Introduces students to data science as a profession, as currently practiced and continuing to develop. Presents various elements of the data science life cycle at an introductory level, culminating with a start-to-finish data analysis project. Includes guest lectures from data science practitioners and faculty. Explores real-world examples of ethical issues, bias, and privacy in data science. Survey careers in data science and familiarize students with elements of career development.

This course introduces the critical concepts and skills in statistical inference, machine learning, and computer programming, through hands-on analysis of real-world datasets from various fields.

This course introduces the critical mathematical foundation knowledge for data science. Specifically, this course covers the basic topics on linear algebra and discrete math that are most relevant to the data science major.

This course introduces the critical concepts and skills of ethics and privacy in data science, as well as hands-on implementation of important algorithms. It will cover important concepts of bias and privacy, and the computational strategies to ensure fairness and privacy in a variety of emerging data science applications. The course provided hands-on experience in collecting, analyzing, and modeling data for tackling ethical issues.

This course introduces mathematical tools from optimization, differential equations, and numerical analysis etc. that are relevant to the data science major.

This course is designed to educate the data science students in the typical project life-cycle stages required in the data science professions. Stages of a data science project from start to finish such as obtaining data, exploring data, determining what questions the data can answer, exploratory analysis, ethical impacts analysis and mitigation, hypothesis (re-)formulation, in-depth analysis, validation, and reporting, are presented.

In this project-oriented course, students will work in small groups to solve real-world data analysis problems and communicate their results. Innovation and clarity of the presentation will be key elements of evaluation. Students will have an option to do this as an independent data analytics internship with an industry partner.

In this capstone course, students will work in teams to explore a data-rich real-world issue from business, industry, government, or scientific research. Teams will identify a problem, then model, solve, and communicate their solution using data science techniques such as data mining, regression, machine learning, hypothesis testing, and data visualization. Emphasis will be placed on team building, planning, reflection and course correction, and reporting in written and presentation form. Ethics and privacy implications will be identified and explored, so that each team conducts the modeling and reporting process appropriately.

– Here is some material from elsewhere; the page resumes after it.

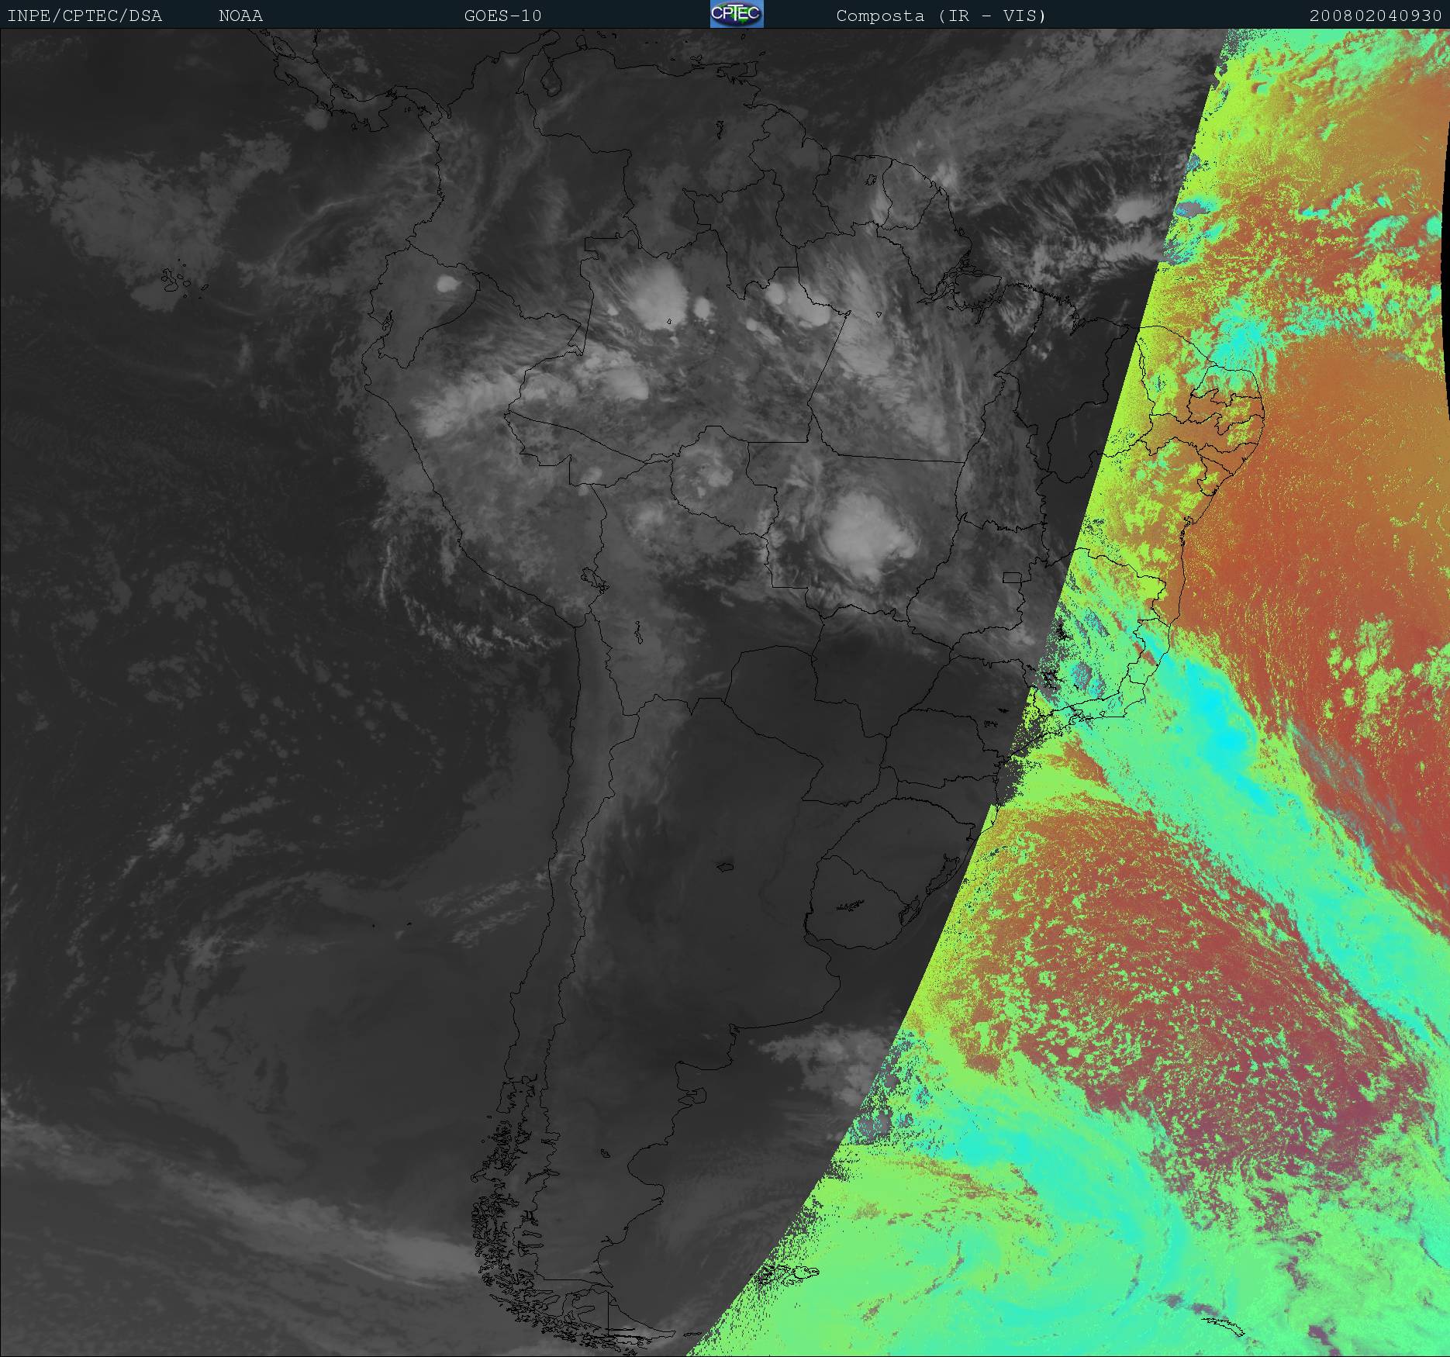Click the Galapagos Islands outlines
Viewport: 1450px width, 1357px height.
click(177, 281)
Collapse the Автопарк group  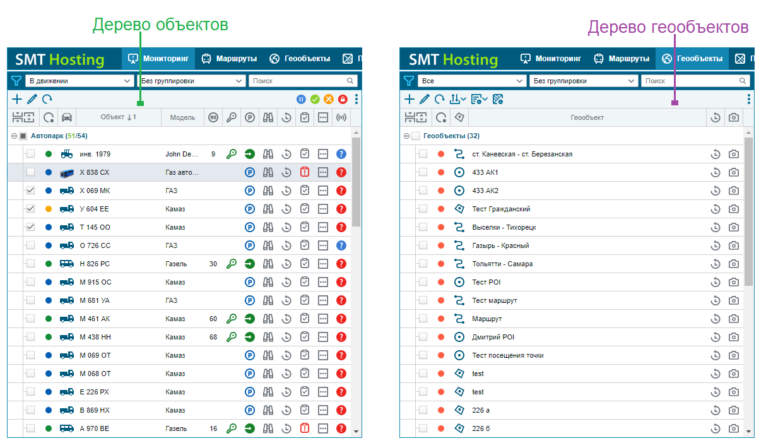click(14, 136)
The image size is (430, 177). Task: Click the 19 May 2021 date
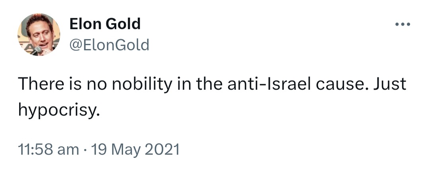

Introduces the student to the scope of mathematics as a profession, develops a sense of mathematical curiosity and problem solving skills, identifies and reinforces the student's career choices, and provides a mechanism for regular academic advising. Provides integration with other first-year courses. Introduces applications of mathematics to areas such as engineering, physics, computer science, and finance. Emphasis is placed on the development of teamwork skills.

Basic Euclidean and analytic geometry in two and three dimensions; trigonometry. Equations of lines, circles and conic sections; resolution of triangles; polar coordinates. Equations of planes, lines, quadratic surfaces. Applications. This course does not count toward business, computer science, engineering, mathematics, or natural science degree programs.

Basic concepts of calculus of a single variable; limits, continuity, derivatives, and integrals. Applications. This course does not count toward any business, computer science, engineering, mathematics, or natural science degree programs.

This course allows students to discover, explore, and apply modern mathematical ideas. Emphasis is placed on using sound reasoning skills, visualizing mathematical concepts, and communicating mathematical ideas effectively. Classroom discussion and group work on challenging problems are central to the course. Topics from probability, statistics, logic, number theory, graph theory, combinatorics, chaos theory, the concept of infinity, and geometry may be included. This course does not count toward any computer science, engineering, mathematics, or natural science degree programs.

The course provides students with the mathematical background and quantitative reasoning skills necessary to engage as informed citizens in discussions of sustainability related to climate change, resources, pollution, recycling, economic change, and similar matters of public interest. Introduces mathematical modeling techniques with examples related to environmental and economic sustainability. Emphasis is placed on quantitative reasoning, visualization of mathematical concepts and effective communication, both verbally and textually, through writing projects that require quantitative evidence to support an argument, classroom activities, and group work. Topics range from probability, statistics, decision theory, graph theory, physics, modeling, and algebra.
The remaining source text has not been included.